[Task statement] Once you find a line containing the word "agent" in the entries below, copy it.

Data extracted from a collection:

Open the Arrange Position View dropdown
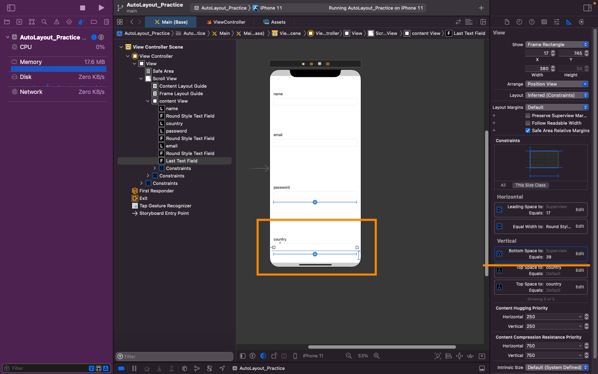This screenshot has width=598, height=374. tap(556, 84)
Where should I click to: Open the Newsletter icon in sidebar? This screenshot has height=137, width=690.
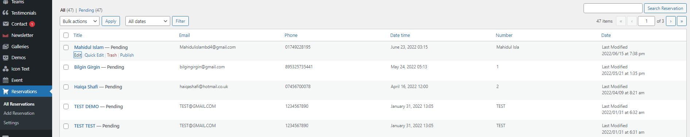5,35
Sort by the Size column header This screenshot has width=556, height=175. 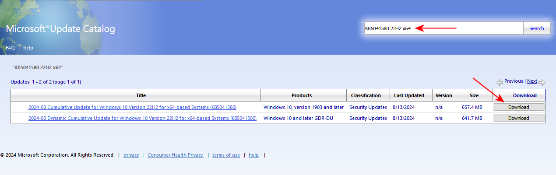(474, 95)
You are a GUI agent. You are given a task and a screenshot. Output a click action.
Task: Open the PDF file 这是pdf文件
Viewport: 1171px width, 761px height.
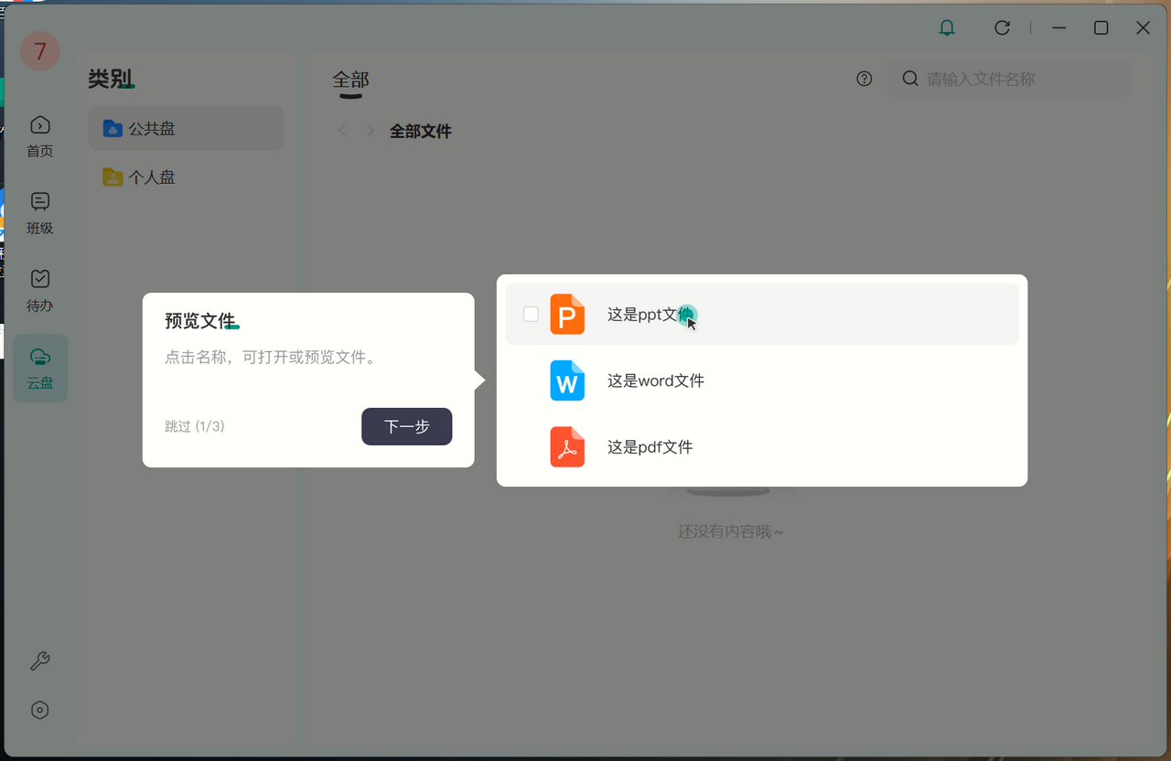pos(651,447)
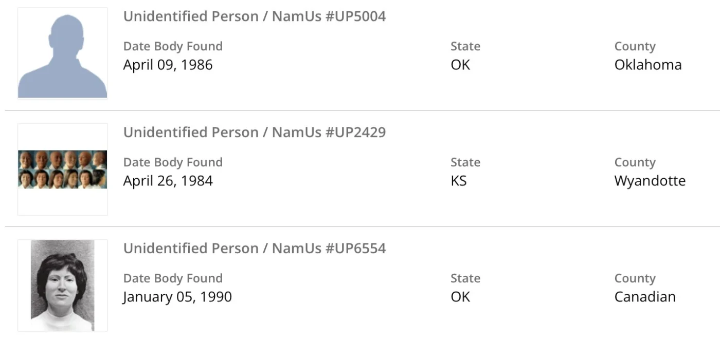This screenshot has width=720, height=342.
Task: Click the date April 26, 1984
Action: click(168, 181)
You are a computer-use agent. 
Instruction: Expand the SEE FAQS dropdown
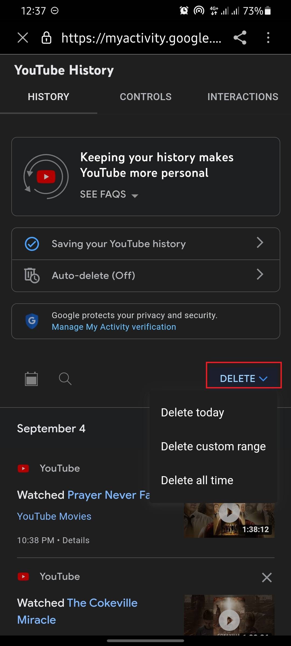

[Expected answer]
You are a GUI agent. You are given a task and a screenshot. Output a click action.
You are a computer-use agent. 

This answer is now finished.